AI AgentTools & ProtocolsUpdated 2026.04.28

Tool Use

Also known as도구 사용Function Calling 기반 도구

In one line

Tool use is an LLM calling external APIs, calculators or search systems directly to ground its answers — the foundational behaviour of every agent.

Going deeper

Tool use is an LLM grounding its answer in the result of an external tool instead of leaning on training data alone. The motivation is concrete: LLMs do not know anything after their training cutoff, they cannot give you exact real-time prices or stock, and they cannot trigger side effects like a booking or a payment. Add tools and 'an answering chatbot' becomes 'an agent that gets work done'. OpenAI, Anthropic and Google all expose this through standardised interfaces — tool use or function calling.
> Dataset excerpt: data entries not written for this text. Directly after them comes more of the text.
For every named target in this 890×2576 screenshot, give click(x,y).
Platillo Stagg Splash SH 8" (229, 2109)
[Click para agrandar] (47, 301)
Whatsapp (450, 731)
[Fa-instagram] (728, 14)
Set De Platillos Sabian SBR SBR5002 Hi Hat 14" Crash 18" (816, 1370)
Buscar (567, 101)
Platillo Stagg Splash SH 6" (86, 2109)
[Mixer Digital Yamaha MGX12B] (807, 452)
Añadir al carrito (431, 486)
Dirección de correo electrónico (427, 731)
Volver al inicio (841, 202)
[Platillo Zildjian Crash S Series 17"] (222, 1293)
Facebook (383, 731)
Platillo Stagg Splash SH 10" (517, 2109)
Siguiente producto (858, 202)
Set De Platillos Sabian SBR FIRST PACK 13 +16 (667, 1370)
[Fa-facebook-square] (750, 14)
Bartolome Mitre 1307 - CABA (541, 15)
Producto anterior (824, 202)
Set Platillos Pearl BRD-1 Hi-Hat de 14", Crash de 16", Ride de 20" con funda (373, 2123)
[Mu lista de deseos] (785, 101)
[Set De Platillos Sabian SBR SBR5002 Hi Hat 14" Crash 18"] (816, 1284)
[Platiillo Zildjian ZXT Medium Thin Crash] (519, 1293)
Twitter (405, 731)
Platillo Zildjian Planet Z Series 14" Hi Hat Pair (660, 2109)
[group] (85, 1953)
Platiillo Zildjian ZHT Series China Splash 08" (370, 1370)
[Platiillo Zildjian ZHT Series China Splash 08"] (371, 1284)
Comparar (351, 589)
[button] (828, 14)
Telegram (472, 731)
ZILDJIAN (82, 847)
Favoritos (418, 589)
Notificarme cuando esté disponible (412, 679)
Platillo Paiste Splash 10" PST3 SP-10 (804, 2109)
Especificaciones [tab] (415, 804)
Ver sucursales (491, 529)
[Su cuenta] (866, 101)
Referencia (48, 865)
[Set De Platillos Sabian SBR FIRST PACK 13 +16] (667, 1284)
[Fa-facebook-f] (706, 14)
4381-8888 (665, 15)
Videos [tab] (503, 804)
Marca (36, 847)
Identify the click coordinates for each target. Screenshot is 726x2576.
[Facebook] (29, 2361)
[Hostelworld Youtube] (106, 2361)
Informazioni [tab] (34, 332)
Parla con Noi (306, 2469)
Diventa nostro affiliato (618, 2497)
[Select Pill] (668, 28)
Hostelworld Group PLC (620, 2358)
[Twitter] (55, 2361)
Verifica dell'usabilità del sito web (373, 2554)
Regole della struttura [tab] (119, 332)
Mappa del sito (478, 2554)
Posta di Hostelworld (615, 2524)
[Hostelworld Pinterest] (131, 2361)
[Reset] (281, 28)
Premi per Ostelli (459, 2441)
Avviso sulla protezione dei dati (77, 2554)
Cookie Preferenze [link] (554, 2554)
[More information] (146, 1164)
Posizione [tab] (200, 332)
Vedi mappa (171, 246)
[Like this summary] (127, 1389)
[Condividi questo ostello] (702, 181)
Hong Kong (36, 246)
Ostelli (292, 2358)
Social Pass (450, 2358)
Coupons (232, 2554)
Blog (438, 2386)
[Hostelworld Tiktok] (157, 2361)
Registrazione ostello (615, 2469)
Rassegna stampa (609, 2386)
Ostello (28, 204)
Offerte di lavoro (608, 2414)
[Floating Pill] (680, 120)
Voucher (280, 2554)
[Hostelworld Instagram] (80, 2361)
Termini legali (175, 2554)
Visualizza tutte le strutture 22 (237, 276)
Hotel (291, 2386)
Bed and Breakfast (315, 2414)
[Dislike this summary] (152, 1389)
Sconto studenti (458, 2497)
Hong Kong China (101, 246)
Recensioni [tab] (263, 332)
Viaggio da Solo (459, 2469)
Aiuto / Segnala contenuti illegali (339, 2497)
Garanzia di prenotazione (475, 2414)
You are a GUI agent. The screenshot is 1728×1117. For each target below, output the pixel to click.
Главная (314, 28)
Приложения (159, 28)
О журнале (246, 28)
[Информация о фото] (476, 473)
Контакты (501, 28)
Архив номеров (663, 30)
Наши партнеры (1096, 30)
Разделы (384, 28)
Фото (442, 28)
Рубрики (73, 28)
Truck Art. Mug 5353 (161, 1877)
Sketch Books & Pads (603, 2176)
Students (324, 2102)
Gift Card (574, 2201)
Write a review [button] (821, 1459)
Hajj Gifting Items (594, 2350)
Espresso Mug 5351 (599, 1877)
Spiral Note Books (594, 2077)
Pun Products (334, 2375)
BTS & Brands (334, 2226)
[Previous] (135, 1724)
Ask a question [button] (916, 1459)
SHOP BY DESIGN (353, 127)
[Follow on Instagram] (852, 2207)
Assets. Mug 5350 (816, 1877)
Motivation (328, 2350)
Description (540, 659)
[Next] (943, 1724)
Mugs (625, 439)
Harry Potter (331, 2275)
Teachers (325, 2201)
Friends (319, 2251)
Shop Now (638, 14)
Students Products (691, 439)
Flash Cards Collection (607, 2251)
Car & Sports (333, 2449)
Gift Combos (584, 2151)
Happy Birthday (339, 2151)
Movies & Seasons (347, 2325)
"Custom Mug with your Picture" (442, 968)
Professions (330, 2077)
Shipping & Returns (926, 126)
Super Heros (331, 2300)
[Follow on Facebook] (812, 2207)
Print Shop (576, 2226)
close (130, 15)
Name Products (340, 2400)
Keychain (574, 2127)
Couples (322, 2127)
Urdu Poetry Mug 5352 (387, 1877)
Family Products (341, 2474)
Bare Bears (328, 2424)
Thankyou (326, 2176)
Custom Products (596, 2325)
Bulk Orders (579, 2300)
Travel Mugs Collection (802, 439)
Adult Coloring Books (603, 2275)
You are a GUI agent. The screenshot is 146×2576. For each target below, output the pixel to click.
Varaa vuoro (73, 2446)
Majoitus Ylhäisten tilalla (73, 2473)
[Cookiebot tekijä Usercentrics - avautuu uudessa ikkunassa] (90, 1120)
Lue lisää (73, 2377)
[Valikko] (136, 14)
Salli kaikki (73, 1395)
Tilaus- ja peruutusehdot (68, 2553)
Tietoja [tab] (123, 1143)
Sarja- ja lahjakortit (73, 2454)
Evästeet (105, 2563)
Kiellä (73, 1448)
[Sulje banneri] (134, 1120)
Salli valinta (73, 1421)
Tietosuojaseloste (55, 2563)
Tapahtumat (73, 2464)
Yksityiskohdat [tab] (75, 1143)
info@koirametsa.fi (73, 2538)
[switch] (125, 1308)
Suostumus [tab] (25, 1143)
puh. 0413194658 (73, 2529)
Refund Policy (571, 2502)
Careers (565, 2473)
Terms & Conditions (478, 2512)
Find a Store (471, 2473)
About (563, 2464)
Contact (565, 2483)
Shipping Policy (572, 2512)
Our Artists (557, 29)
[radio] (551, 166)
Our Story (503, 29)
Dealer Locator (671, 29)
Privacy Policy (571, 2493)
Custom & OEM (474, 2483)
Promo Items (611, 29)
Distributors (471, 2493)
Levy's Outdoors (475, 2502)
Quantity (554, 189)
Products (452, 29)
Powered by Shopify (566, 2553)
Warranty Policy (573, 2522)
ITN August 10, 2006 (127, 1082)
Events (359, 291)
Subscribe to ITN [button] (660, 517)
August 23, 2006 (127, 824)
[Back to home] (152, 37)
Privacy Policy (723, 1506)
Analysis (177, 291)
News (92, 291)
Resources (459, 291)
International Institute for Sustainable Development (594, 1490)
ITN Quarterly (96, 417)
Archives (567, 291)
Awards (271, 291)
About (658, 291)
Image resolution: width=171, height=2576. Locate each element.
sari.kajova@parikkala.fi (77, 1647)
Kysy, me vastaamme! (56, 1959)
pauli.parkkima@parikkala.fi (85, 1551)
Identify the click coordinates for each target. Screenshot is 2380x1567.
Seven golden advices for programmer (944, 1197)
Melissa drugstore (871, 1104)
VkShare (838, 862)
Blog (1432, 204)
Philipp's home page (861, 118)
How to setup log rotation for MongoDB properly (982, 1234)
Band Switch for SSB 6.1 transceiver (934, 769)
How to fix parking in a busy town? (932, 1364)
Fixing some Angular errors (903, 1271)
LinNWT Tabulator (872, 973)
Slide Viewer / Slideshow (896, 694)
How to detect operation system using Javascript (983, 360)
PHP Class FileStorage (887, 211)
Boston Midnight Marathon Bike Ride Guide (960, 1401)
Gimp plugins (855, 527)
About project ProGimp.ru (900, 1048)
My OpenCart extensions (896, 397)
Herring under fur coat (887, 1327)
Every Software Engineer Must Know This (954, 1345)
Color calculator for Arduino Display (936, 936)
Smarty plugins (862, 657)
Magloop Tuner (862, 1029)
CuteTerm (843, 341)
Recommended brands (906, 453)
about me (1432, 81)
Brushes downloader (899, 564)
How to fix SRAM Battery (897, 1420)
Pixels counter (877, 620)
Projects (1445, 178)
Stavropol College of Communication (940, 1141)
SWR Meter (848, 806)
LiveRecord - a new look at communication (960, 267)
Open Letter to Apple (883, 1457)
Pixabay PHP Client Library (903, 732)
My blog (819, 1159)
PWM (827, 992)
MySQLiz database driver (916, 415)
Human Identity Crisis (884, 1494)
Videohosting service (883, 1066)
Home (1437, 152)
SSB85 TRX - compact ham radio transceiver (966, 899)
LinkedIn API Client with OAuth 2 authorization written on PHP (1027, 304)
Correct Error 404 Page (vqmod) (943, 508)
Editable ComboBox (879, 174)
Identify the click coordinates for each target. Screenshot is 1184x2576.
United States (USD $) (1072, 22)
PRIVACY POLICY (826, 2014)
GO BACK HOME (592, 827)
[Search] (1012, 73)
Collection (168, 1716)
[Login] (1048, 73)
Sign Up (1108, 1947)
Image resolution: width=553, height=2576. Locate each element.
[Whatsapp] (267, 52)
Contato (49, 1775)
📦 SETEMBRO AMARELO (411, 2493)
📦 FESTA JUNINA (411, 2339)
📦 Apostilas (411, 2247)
The mechanics are surprisingly simple. You describe the tools to the model — name, arguments, short description — and during generation the model emits a structured tool call as JSON. The client intercepts it, runs the real function, feeds the result back into the model, and the model uses that result to produce the final answer. This is the 'Action' step of the ReAct loop (Thought → Action → Observation), and almost every modern agent is a variation on the same pattern.

For Villion and marketers, tool use is the substrate underneath 'an AI that calls your site's API and runs through to checkout'. Catalog lookup, inventory check, payment, shipment tracking — each one becomes a single tool call inside the agent. Your API spec, auth model and error responses become part of the marketing stack. Vague tool descriptions mean the agent skips your tool. Inconsistent responses mean transactions break mid-flow. Your API documentation is now nearly as load-bearing as your ad copy.

It also helps to see where tool use sits relative to neighbours. Tool use is the low-level interface. On top of it sit standards like MCP, and on top of those sit frameworks like LangChain and the OpenAI Assistants API. MCP standardises how tools are exposed; tool use is the act of the model actually calling them. If MCP is the harbour, tool use is the act of docking and unloading the cargo.

The most common production mistake is assuming more tools is always better. Past about ten tools, accuracy collapses — the model starts misrouting calls. Fewer tools with shorter, sharper names and argument schemas move accuracy more than any other lever. In Korea there is also a language choice to make. Models tend to respond better to English tool descriptions, so if you target both global and domestic agents, an English description with a Korean supplementary note is a safe default to start from.